** BEGIN Article **
I remain, with great regard, dear sir,
Your obedient servant.JOHN BARNEY TO ALBERT GALLATINWashington, January 24, 1844.My dear Sir, – I have been applied to by one of the President’s family to know if you would accept the Treasury Department. If you would, I am assured that it will be tendered to you so soon as vacated by the confirmation of Mr. Spencer.
This last letter is tersely endorsed by Mr. Gallatin: “Folly, of which no notice taken.”
1842.Finance was, however, only one of the numerous subjects in which Mr. Gallatin took an active interest. Diplomacy was another. Our relations with Great Britain, though in some respects better, were in others worse than before; the postponed questions of boundary became serious, and especially that of the North-Eastern or Maine boundary assumed a very threatening aspect. The arbitration of the King of the Netherlands had proved a failure, owing perhaps to the fact that our government failed to take proper measures for supporting its case diplomatically. Had Mr. Gallatin been on the spot he would probably have brought about a different result; but Mr. Van Buren’s diplomacy was not so successful in Europe as in the United States, and he had more need of it in Washington than elsewhere. The question between England and America was thus kept open until both countries became seriously anxious. In 1840, Mr. Gallatin revised and reprinted his statement of the North-Eastern boundary argument as laid before the King of the Netherlands in 1830. In 1842 the British ministry sent Lord Ashburton to negotiate a treaty at Washington, and thus Alexander Baring came again to interpose his ever-friendly and ever-generous temper between the fretful jarring of the two great nations. The time had been when the British government and people treated Mr. Baring’s warning advice with such contempt as only George Canning could fully embody and express; but that time was now long passed. They had learned to lean upon him, and the American government readily met him in the same spirit
LORD ASHBURTON TO ALBERT GALLATINWashington, 12th April, 1842.Dear Mr. Gallatin, – My first destination was to approach America through New York, but the winds decided otherwise, and I was landed at Annapolis. In one respect only this was a disappointment, and a serious one. I should have much wished to seek you out in your retreat to renew an old and highly-valued acquaintance and, I believe and hope I may add, friendship; to talk over with you the Old and the New World, their follies and their wisdom, their present and by-gone actors, all which nobody understands so well as you do, and, what is more rare, nobody that has crossed my passage in life has appeared to me to judge with the same candid impartiality. This pleasure of meeting you is, I trust, only deferred. I shall, if I live to accomplish my work here, certainly not leave the country without an attempt to find you out and to draw a little wisdom from the best well, though it may be too late for my use in the work I have in hand and very much at heart.
** END Article **
** What you will do **
a) In the excerpt about Albert Gallatin, where was Lord Ashburton landed instead of New York?
b) Reproduce the part of the excerpt about Albert Gallatin starting with "I remain, with" and going on through "of Mr. Spencer.".
** BEGIN Data records **
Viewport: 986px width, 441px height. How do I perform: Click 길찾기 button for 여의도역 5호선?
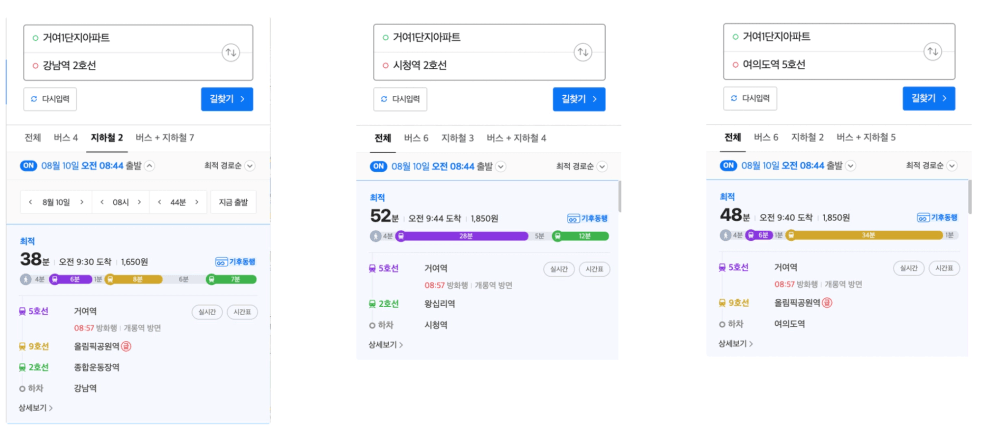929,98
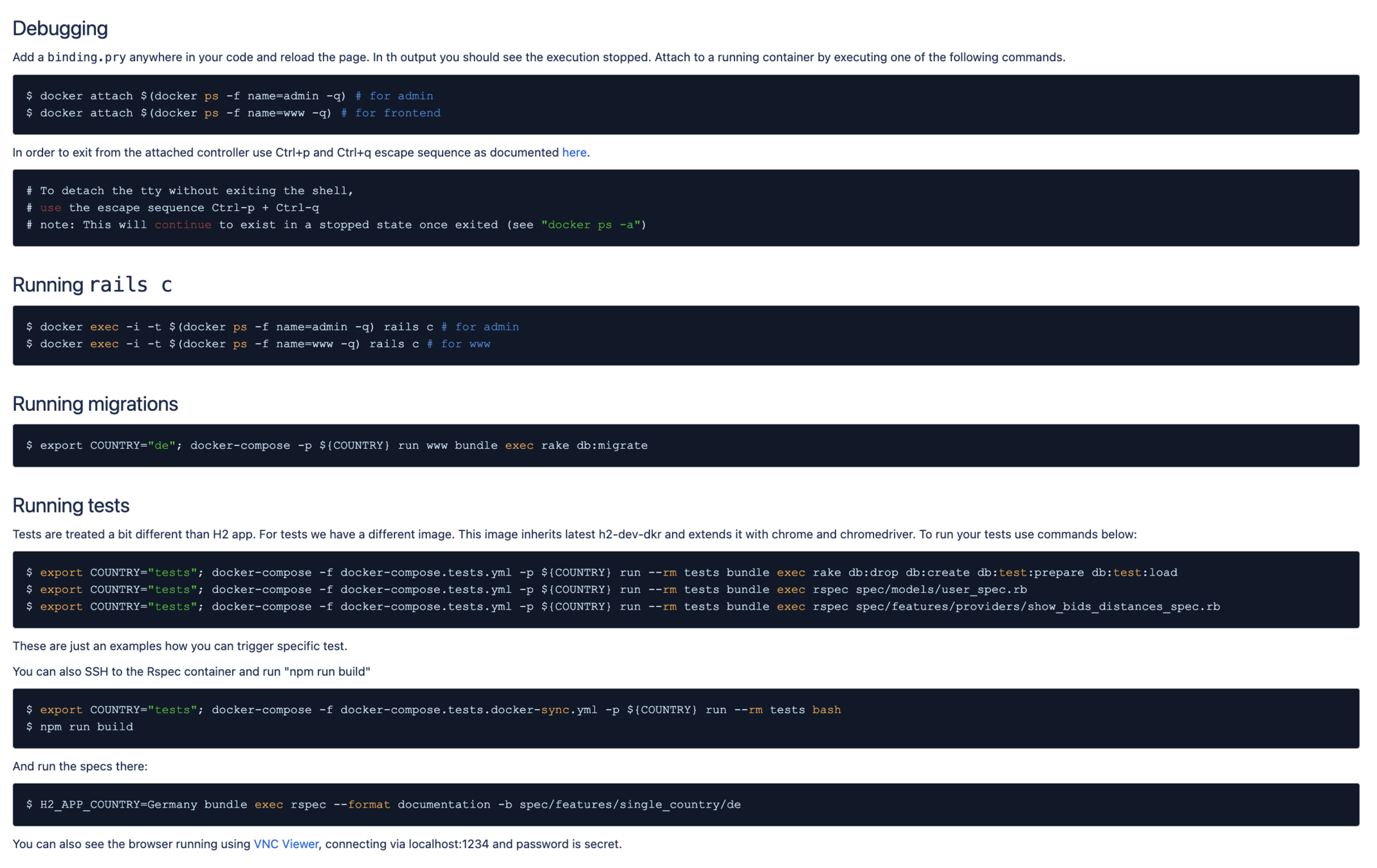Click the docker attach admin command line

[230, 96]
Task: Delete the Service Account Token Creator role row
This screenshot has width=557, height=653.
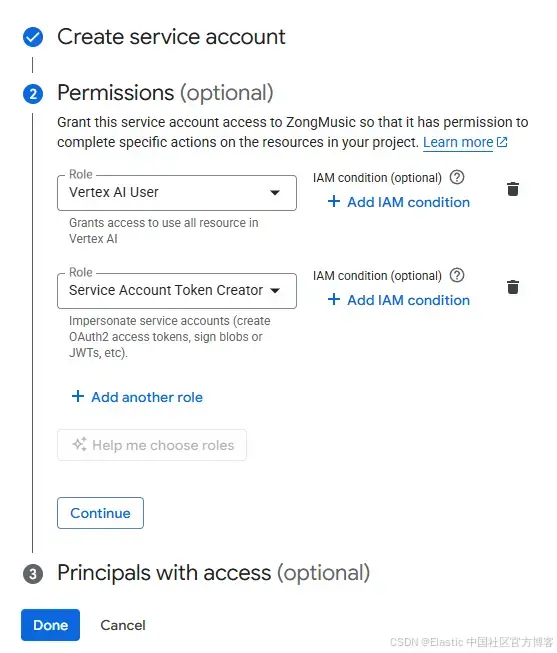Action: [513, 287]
** END Data records **
** BEGIN Data records **
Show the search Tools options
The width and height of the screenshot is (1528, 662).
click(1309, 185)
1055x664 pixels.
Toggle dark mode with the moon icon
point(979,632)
** END Data records **
** BEGIN Data records **
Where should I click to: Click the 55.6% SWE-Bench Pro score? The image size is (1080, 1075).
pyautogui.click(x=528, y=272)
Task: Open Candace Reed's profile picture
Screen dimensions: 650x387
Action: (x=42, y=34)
** END Data records **
** Results of the exercise **
a) Annapolis.

b)
I remain, with great regard, dear sir,
Your obedient servant.JOHN BARNEY TO ALBERT GALLATINWashington, January 24, 1844.My dear Sir, – I have been applied to by one of the President’s family to know if you would accept the Treasury Department. If you would, I am assured that it will be tendered to you so soon as vacated by the confirmation of Mr. Spencer.